Squaring the number you posted:

$$1.41421356237 \cdot 1.41421356237 = 1.9999999999912458800169$$

so the result is not $2$, so the number is not $\sqrt{2}$ (but rather a rational approximation thereof).


This is the usual proof by contradiction that $\sqrt2$ is irrational (often misattributed to Euclid):

Suppose $\sqrt2$ is rational.
Then $\sqrt2=\dfrac mn$ where $m,n\in\Bbb N$ and $\gcd(m,n)=1$.
Squaring, $2=m^2/n^2\implies2n^2=m^2\implies m=2k$ for some $k\in\Bbb N$ ($m$ is even).
Then $2n^2=4k^2\implies n^2=2k^2$, so $n$ must be even.
But now we see that 2 divides both $m$ and $n$, which contradicts the initial assumption that $\gcd(m,n)=1$.
Hence $\sqrt2$ is irrational.

Your attempt at showing the rationality of $\sqrt2$ fails because we can take your fraction through this argument and arrive at absurdities (e.g. $2n^2=m^2$, which is false by direct calculation).

However, we can get arbitrarily close to $\sqrt2$ with rational numbers, and good approximations have been known for centuries, such as $99/70$ and $577/408$. These stem from the continued fraction expansion of $\sqrt2$ as $[1;2,2,2,2,\dots]$ and are better than your decimal digit-based expansions in the sense that they have the smallest denominator for a given accuracy.


The square root of two cannot exactly be written out on a computer screen in decimal notation – the digits extend forever. You're looking at an approximation accurate to a lot of digits. The approximation itself, however, is rational, as you have demonstrated. If you expanded it out to more digits, however, you'd realize that your quantity has zeros extending out to infinity, while $ \sqrt{2} $ has more digits. Therefore your rational number does not contradict the proof given by the mathematical community that $ \sqrt{2} $ is irrational.

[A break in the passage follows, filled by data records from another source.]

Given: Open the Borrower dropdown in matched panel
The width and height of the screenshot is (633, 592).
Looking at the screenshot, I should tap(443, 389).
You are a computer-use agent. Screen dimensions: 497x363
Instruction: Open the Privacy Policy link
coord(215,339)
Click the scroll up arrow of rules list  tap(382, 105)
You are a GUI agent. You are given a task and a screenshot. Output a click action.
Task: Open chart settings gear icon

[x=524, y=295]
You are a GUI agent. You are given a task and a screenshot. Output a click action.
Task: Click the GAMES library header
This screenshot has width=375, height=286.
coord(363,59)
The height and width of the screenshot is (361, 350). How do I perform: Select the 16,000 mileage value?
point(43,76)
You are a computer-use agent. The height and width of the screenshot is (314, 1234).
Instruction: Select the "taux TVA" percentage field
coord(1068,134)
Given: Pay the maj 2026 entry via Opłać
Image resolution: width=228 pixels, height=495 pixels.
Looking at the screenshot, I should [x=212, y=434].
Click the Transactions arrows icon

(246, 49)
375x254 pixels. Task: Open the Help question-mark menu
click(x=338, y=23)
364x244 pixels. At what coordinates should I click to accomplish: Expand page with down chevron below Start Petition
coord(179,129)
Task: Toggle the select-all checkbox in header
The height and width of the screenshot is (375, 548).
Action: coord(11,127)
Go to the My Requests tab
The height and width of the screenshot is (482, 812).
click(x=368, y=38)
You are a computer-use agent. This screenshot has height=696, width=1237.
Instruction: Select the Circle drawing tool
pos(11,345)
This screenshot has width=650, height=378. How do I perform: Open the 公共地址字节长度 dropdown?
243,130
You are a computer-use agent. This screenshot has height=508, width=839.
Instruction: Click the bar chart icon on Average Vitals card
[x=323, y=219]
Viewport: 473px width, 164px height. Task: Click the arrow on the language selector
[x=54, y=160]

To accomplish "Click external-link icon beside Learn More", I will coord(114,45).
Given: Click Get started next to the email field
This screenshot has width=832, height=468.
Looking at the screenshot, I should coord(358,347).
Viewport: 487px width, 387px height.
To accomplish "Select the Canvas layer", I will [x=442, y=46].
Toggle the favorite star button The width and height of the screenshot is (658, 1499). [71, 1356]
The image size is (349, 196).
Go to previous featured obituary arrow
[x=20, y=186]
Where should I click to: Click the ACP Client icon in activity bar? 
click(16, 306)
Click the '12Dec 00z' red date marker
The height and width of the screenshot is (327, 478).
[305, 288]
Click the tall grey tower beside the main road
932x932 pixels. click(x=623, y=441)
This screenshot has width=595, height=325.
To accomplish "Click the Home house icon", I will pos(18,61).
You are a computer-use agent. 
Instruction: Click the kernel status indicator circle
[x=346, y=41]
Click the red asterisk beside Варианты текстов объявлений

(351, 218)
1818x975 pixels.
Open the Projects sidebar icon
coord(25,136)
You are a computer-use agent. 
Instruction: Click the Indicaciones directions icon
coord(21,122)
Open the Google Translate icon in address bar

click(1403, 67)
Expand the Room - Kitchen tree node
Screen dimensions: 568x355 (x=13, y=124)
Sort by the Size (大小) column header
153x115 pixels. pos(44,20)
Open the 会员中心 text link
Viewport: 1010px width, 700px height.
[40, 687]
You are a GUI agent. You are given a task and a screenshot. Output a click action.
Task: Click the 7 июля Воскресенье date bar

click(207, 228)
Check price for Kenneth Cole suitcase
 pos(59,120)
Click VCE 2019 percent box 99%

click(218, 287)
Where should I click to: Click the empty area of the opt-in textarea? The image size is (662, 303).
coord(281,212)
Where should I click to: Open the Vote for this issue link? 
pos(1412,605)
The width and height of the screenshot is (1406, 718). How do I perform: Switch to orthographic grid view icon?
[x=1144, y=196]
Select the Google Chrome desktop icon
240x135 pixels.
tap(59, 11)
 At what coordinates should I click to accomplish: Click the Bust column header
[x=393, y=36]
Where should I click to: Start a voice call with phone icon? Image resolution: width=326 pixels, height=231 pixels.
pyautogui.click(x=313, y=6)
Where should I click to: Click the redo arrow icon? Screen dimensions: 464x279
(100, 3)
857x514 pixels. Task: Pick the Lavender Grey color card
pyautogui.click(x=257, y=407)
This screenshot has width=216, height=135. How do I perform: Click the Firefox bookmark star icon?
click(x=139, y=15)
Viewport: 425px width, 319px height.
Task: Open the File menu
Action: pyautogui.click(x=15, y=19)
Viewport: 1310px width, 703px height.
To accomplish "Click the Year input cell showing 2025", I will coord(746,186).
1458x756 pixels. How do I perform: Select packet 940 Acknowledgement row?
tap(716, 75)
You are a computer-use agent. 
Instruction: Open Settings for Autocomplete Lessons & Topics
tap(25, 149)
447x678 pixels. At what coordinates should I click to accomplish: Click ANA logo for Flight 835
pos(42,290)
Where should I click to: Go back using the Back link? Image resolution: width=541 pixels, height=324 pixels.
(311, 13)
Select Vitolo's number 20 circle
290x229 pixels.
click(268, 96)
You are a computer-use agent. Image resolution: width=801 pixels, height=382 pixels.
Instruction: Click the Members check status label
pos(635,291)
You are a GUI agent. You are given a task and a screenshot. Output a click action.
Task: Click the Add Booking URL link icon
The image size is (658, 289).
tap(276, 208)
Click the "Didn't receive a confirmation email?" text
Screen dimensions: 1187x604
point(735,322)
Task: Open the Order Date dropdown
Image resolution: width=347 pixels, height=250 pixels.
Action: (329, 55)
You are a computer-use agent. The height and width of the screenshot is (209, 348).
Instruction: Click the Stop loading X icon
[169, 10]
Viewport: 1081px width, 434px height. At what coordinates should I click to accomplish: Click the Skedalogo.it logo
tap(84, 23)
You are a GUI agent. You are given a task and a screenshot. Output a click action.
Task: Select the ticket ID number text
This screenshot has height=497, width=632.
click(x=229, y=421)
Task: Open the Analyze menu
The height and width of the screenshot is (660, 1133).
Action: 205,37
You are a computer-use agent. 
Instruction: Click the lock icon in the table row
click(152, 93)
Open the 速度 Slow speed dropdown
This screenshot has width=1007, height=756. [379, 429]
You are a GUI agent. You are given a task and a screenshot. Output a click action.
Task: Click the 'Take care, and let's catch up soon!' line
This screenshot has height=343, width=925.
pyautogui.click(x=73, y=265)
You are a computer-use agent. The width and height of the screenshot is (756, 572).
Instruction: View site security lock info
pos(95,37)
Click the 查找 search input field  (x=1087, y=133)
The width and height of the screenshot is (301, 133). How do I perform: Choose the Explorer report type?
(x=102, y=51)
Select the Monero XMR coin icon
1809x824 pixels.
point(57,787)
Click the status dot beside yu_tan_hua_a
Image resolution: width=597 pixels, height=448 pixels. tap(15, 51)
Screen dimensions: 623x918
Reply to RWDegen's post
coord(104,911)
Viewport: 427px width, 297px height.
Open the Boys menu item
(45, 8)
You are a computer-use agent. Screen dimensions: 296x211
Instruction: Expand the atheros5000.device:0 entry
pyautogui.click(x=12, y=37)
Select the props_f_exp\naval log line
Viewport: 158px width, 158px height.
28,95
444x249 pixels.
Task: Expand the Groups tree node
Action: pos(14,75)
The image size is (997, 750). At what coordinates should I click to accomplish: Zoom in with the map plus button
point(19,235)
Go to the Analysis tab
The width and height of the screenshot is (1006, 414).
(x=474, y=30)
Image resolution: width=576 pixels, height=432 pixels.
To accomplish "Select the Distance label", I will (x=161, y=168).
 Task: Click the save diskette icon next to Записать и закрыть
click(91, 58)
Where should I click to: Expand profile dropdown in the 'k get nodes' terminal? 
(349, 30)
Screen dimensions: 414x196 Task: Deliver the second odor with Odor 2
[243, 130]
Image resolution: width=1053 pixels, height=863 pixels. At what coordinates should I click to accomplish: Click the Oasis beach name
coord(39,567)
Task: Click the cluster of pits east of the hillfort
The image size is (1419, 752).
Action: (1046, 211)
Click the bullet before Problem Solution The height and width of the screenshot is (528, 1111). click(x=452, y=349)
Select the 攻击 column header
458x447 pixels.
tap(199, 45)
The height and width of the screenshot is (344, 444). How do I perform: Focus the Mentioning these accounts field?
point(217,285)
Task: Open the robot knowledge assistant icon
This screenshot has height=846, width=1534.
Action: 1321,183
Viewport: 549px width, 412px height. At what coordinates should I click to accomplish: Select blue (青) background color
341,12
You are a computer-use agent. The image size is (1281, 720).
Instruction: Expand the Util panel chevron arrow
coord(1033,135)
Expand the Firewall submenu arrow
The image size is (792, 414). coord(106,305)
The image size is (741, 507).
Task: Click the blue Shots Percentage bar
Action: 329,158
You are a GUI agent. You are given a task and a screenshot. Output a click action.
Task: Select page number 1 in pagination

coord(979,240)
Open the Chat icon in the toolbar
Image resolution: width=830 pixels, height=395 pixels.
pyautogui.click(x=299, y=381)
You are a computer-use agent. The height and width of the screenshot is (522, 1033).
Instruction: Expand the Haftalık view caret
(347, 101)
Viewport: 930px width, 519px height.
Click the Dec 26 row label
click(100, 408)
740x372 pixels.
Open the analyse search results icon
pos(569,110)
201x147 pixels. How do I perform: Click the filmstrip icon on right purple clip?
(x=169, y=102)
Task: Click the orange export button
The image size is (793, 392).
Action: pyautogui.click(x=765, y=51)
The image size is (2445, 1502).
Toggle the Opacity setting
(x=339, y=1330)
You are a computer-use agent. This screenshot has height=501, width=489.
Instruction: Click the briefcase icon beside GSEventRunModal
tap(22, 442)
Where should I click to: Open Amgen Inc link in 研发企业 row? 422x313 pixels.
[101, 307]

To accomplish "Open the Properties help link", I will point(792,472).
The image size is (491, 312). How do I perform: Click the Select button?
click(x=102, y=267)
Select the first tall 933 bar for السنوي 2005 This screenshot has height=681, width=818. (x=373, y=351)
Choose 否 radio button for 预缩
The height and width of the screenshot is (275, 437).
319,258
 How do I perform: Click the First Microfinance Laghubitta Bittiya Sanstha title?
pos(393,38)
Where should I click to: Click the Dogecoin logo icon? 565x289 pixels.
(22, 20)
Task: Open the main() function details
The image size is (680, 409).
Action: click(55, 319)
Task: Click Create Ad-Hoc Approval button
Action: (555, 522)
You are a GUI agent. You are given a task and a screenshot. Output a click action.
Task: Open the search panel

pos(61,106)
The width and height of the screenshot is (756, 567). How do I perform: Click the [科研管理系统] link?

Note: just because a number is irrational doesn't mean it can't be arbitrarily well approximated by rational numbers – every number, rational and irrational can, and that property is known as "the rational numbers are dense in the reals." For instance, for $ \sqrt{2} $: \begin{align} \frac{1}{1}, \frac{14}{10}, \frac{141}{100}, \frac{1414}{1000}, \frac{14142}{10000}, ... \end{align} get arbitrarily close to $ \sqrt{2} $, but none of them are equal to it.

Related topic: if you're interested in rational numbers which quickly converge to irrational numbers, check out continued fractions. They're really cool. Interesting numbers like $ \sqrt{2} $ often have continued fraction expansions with closed-form coefficients – $ \sqrt{2} $ can be represented by a continued fraction with first coefficient 1 and all following coefficients 2. You can do all sorts of weird things with this, like show that the Golden Ratio (which has a continued fraction expansion of all 1's) is (one of) the irrational number(s) which takes the longest to converge to, or in more plain concepts, the rational numbers used to approximate it require a really large denominator to do a good job.